Demdike Stare’s music was playing, and it got louder until it broke and the creations designed by the duo of designers that make up the brand, Mike Eckhaus and Zoe Latta, began to appear.

Black was one of the main protagonists of the line, and above all of the first part, since until look number 17, we hardly saw any other color than this or the lime green that added the acid touch to some of them.

There was a differentiation between the looks at the beginning and those at the end. This was related to the path in search of light, that when the right direction was found, we started to see the optimistic touches of pink, or light yellow and cream pieces. From this moment on we could see the garments that truly reflected the essence of the brand, such as the jumpers and waistcoats in sand composition, the cardigans with openings in the chest area and with zip, and the faded jeans in brown.

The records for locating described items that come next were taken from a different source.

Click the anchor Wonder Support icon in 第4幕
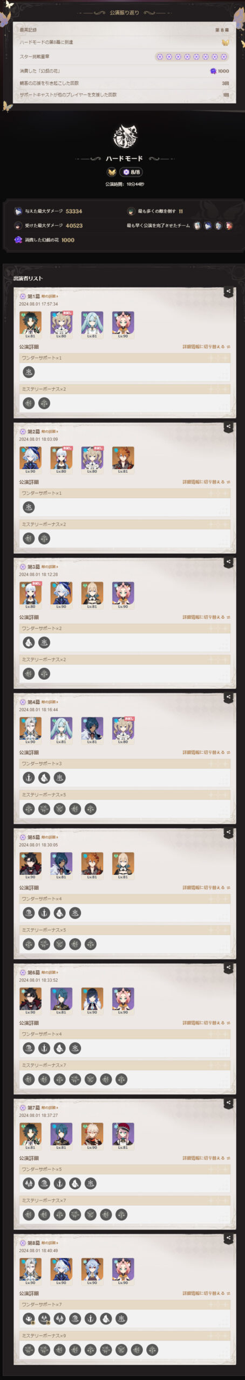 (29, 777)
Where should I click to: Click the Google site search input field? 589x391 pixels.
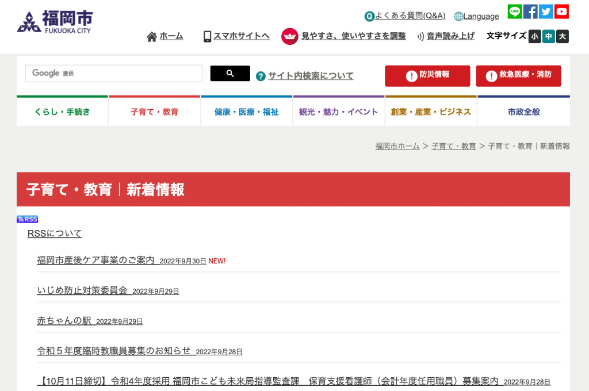(x=114, y=73)
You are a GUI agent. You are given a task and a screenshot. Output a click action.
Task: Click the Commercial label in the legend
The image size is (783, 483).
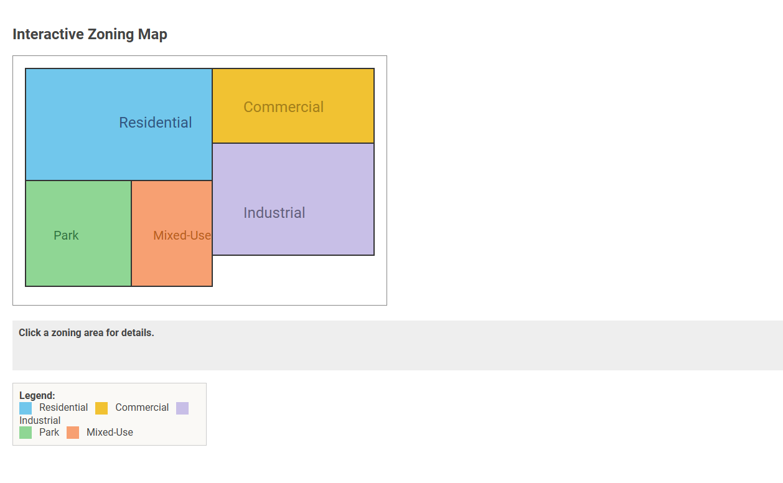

Continuing with the distinctions, but this time referring not to the looks but to the rest of the collections presented previously, the proposal that was seen was something totally new. You know what they say, renew or die. And Zoe and Mike corroborate what we say since for your information the new E.L. vibe comes after FedEx lost their main collection last season. As you can imagine, it’s not a nice thing to have to happen, but there’s a silver lining to everything, and that bad mood and sense of living on the edge that it generated at the time has been reflected in the line.

And blessed be that feeling of living on the edge, because thanks to it, garments like the amber organza shirt or the leather bow skirts in black (the look that closed the men’s part, not the show) were made.